CO₂ Reduction Catalyzed by Nitrogenase: Pathways to Formate, Carbon Monoxide, and Methane

The reduction of N₂ to NH₃ by Mo-dependent nitrogenase at its active-site metal cluster FeMo-cofactor utilizes reductive elimination of Fe-bound hydrides with obligatory loss of H₂ to activate the enzyme for binding/reduction of N₂. Earlier work showed that wild-type nitrogenase and a nitrogenase with amino acid substitutions in the MoFe protein near FeMo-cofactor can catalytically reduce CO₂ by two or eight electrons/protons to carbon monoxide (CO) and methane (CH₄) at low rates.
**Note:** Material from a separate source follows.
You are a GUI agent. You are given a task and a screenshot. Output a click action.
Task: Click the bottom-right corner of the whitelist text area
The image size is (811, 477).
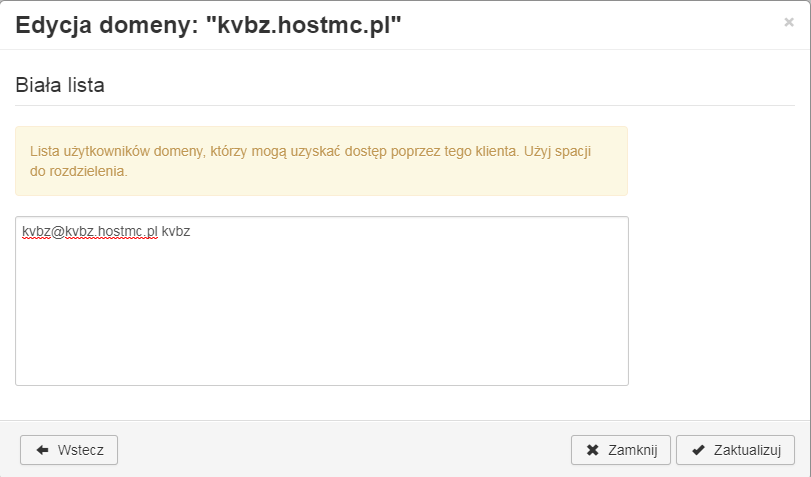(622, 380)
Here, it is demonstrated that nitrogenase preferentially reduces CO₂ by two electrons/protons to formate (HCOO^-) at rates >10 times higher than rates of CO₂ reduction to CO and CH₄. Quantum mechanical calculations on the doubly reduced FeMo-cofactor with a Fe-bound hydride and S-bound proton (E₂(2H) state) favor a direct reaction of CO₂ with the hydride ("direct hydride transfer" reaction pathway), with facile hydride transfer to CO₂ yielding formate. In contrast, a significant barrier is observed for reaction of Fe-bound CO₂ with the hydride ("associative" reaction pathway), which leads to CO and CH₄. Remarkably, in the direct hydride transfer pathway, the Fe-H behaves as a hydridic hydrogen, whereas in the associative pathway it acts as a protic hydrogen. MoFe proteins with amino acid substitutions near FeMo-cofactor (α-70^Val→Ala, α-195^His→Gln) are found to significantly alter the distribution of products between formate and CO/CH₄.